Although Google Scholar's data is not perfectly accurate and is known to exclude some citations of works from some sources and include false positives that count as citations, it offers a view into a scholar's overall publication record over time and provides a rough count of total citations and growth over time viewed by calendar years. 

Configuring your Google Scholar profile

  1. Go to Google Scholar and sign in with a Google account. This can be your personal Google account or an institutional Google account, if you have one. Select "My Profile".

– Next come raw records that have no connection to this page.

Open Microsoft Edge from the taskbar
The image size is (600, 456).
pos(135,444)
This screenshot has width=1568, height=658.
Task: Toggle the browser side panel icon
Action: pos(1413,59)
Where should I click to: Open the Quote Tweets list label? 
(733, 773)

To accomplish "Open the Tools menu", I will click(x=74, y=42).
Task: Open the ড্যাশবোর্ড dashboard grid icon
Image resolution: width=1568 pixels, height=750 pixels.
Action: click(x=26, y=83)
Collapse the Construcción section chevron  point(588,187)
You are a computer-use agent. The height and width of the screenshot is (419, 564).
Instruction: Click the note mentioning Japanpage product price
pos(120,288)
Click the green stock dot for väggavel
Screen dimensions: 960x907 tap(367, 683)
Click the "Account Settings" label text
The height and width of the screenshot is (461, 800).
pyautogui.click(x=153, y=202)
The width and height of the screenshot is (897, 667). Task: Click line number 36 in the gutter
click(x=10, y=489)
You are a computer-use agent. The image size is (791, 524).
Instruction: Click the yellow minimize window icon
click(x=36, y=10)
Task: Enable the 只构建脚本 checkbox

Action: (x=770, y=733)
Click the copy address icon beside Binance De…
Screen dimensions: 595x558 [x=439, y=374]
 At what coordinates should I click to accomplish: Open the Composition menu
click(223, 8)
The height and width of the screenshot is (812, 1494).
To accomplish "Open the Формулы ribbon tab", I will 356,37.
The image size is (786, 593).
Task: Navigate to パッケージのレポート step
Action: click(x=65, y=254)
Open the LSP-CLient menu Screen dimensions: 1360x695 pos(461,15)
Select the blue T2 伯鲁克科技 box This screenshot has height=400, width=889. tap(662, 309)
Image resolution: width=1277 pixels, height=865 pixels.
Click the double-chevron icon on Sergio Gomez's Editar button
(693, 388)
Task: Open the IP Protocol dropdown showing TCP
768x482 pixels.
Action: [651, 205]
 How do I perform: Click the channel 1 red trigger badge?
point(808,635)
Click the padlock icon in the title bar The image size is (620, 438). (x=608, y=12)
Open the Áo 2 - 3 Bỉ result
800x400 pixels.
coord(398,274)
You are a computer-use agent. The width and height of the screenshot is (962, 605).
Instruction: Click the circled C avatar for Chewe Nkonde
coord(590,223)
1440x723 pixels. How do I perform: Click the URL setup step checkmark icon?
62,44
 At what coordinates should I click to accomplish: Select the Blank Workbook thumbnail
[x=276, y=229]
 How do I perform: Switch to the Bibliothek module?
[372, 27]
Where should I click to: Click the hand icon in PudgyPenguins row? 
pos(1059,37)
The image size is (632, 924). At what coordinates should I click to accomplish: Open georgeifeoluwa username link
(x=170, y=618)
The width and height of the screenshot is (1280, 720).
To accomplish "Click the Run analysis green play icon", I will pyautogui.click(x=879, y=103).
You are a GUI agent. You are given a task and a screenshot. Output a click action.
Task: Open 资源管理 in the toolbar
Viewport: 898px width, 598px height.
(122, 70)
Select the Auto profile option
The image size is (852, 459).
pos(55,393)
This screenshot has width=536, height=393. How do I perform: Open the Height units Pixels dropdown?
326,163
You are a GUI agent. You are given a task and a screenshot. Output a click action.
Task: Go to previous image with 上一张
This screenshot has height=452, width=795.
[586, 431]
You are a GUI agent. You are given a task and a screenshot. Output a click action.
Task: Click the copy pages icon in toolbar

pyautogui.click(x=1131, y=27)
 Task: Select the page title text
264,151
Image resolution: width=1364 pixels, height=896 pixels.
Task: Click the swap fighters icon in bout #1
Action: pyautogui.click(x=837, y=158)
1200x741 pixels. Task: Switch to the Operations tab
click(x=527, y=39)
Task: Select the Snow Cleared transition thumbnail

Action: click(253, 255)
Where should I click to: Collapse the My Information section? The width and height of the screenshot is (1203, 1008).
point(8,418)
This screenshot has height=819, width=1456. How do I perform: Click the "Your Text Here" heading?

  2. If this is a new account, Google Scholar will prompt you to enter details about yourself, such as your name, email address, and academic interests. If you enter your academic email ending in .edu, your email should soon appear as "verified" by your educational institution after saving your profile information.
  3. After saving your profile information, Google Scholar will prompt you to select articles that belong to you.
  4. RECOMMENDED: Choose to "follow" yourself to receive updates on additions and citations to works in your profile. The “follow” button appears to the right of your name.
  5. You will need to choose how manage article updates to your profile. Select the “+” symbol under your name/photo and choose “configure article updates.”

  6. Choose “Don’t automatically update my profile” and confirm by clicking “Update settings.”

    We recommend this selection to avoid your profile being “polluted” by irrelevant papers. (Google Scholar runs on artificial intelligence to populate author results. Some bots are taking advantage of AI to associate little known "scholars" as a co-authors with more prominent authors, sometimes listing dozens of authors on one paper. Target profiles are often referred to as "polluted" profiles. Trying to eliminate these false associations is a hydra-headed problem).